Here is a process that customers could very easily follow if they’re not careful:

1. Sign up new CloudFlare account
2. Add necessary DNS records and enable CloudFlare’s “orange cloud” for key domains
3. Change nameservers to CloudFlare’s
4. Traffic starts to flow via CloudFlare
5. Once CloudFlare detects that you’re now using its nameservers, the SSL certificate is queued for generation/verification sometime over the next 2–24 hours (24 hours for free accounts, 2 hours for Pro). This delay is not completely obvious from the interface.
6. Oops! All HTTPS traffic will display security warnings until the certificate is generated, completely breaking the site for users.

This is a significant issue that is way too easy to fall into. There are numerous forum posts over the web with these issues.

The workaround

If you want to avoid this issue then you need to either not send any traffic to HTTPS during this period (completely impractical for sites already using HTTPS), or not send any traffic via CloudFlare servers during this period. What this really looks like, is:

1. Ensure your origin server currently has a publicly-valid SSL certificate
2. Sign up for CloudFlare account and setup DNS records
3. Do NOT activate CloudFlare (the orange cloud button) on your domains yet
4. Update your nameservers to CloudFlare’s
5. Traffic will still flow directly to your origin as the nameservers propagate
6. Wait the 2–24 hours until your the Dashboard › Crypto section shows the label “Active Certificate”
7. Then activate CloudFlare (the orange cloud button)

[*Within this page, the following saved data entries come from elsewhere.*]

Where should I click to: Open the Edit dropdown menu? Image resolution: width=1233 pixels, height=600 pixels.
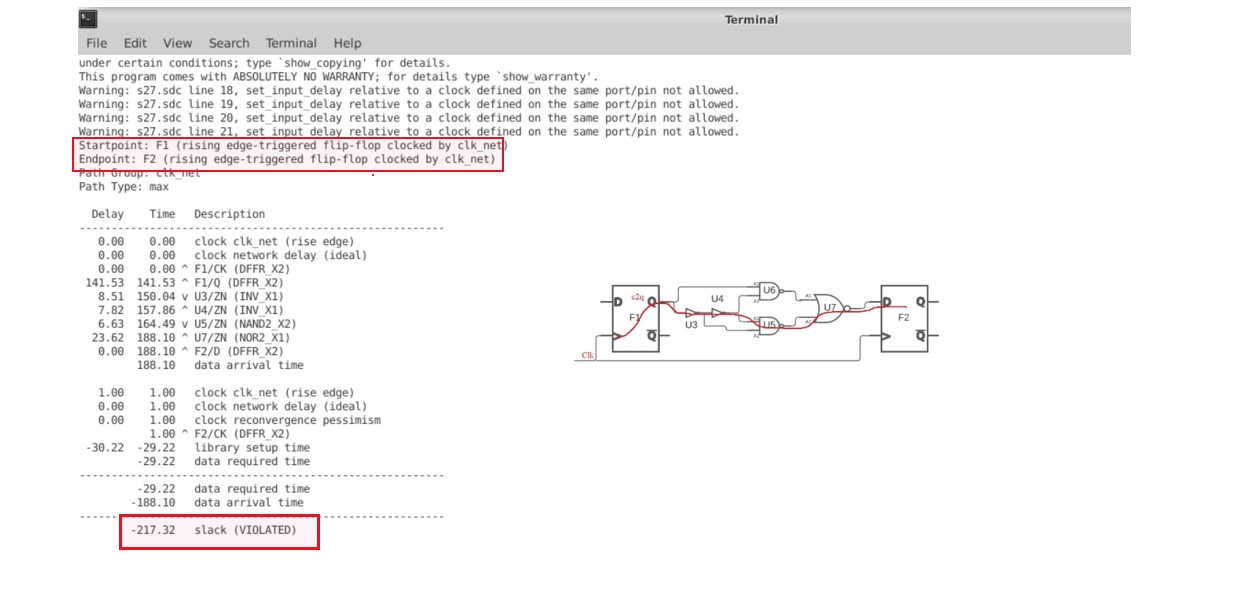[x=135, y=43]
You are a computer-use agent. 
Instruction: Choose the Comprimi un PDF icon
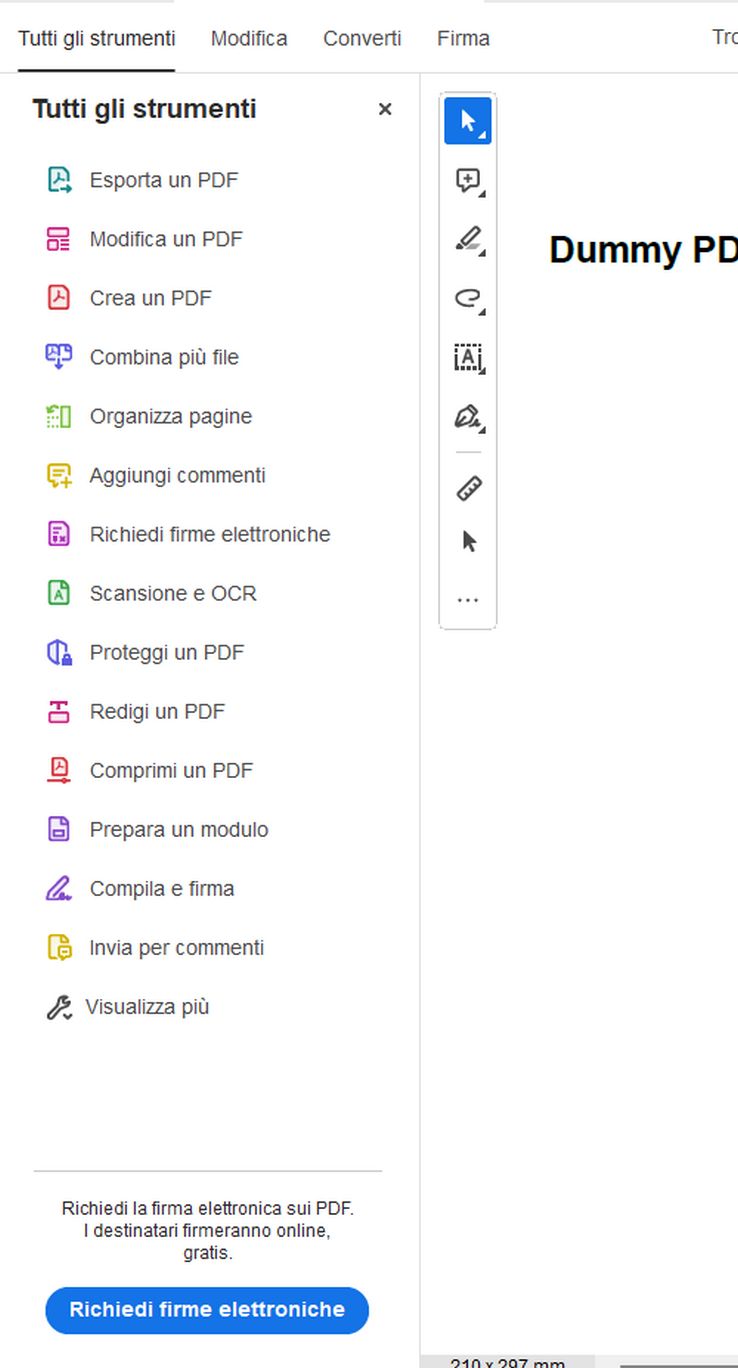(x=60, y=770)
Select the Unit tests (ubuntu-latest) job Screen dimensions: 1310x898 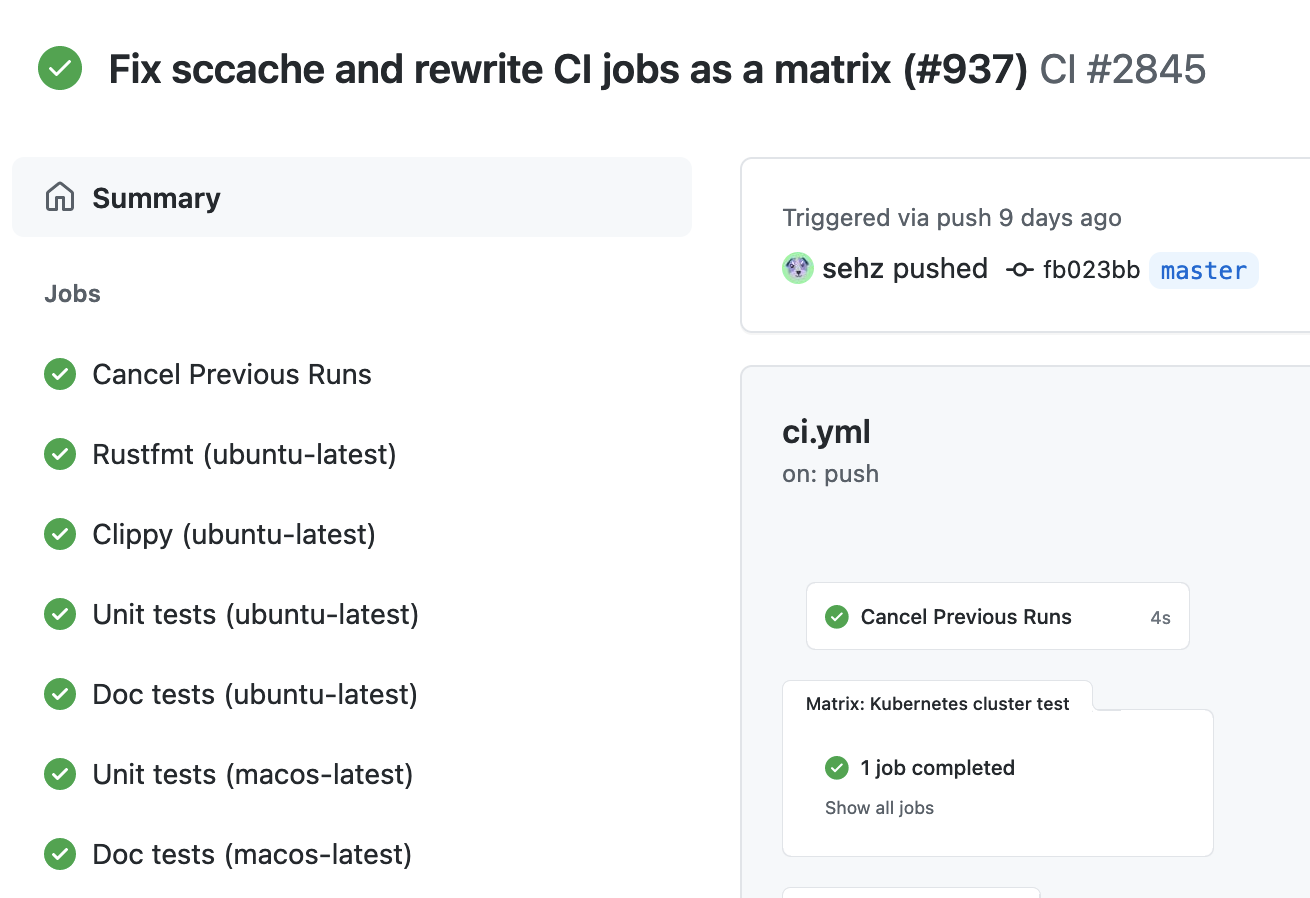tap(255, 614)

Unfortunately there are sometimes cases where your origin does not yet have a publicly-valid SSL certificate (such as migrating from another CDN service, or moving a domain from another CloudFlare account). In these cases it can be a hassle to install an SSL cert on the origin, but until another validation process is available, this appears to be an unfortunate necessity.

Suggested improvements

Here are some things CloudFlare could do to improve this process and prevent customers falling into the same trap (hoping they’re listening):

• On a new account, clearly show that an SSL certificate has not yet been generated (no badge appears at all currently)

• Explain the 2–24 hour delays in the little “Help” drop-down

• Perhaps warn users when attempting to click the orange cloud when an SSL certificate has not yet been generated, so that they realise the repercussions and potential down-time
• Currently the SSL generation process currently doesn’t even begin until CloudFlare nameservers are in use. This is probably due to the way the validation of domain ownership works (a requirement for SSL certs). It would be great if there was an alternate method of validation, so you can prepare your account and SSL certificate prior to a nameserver switch.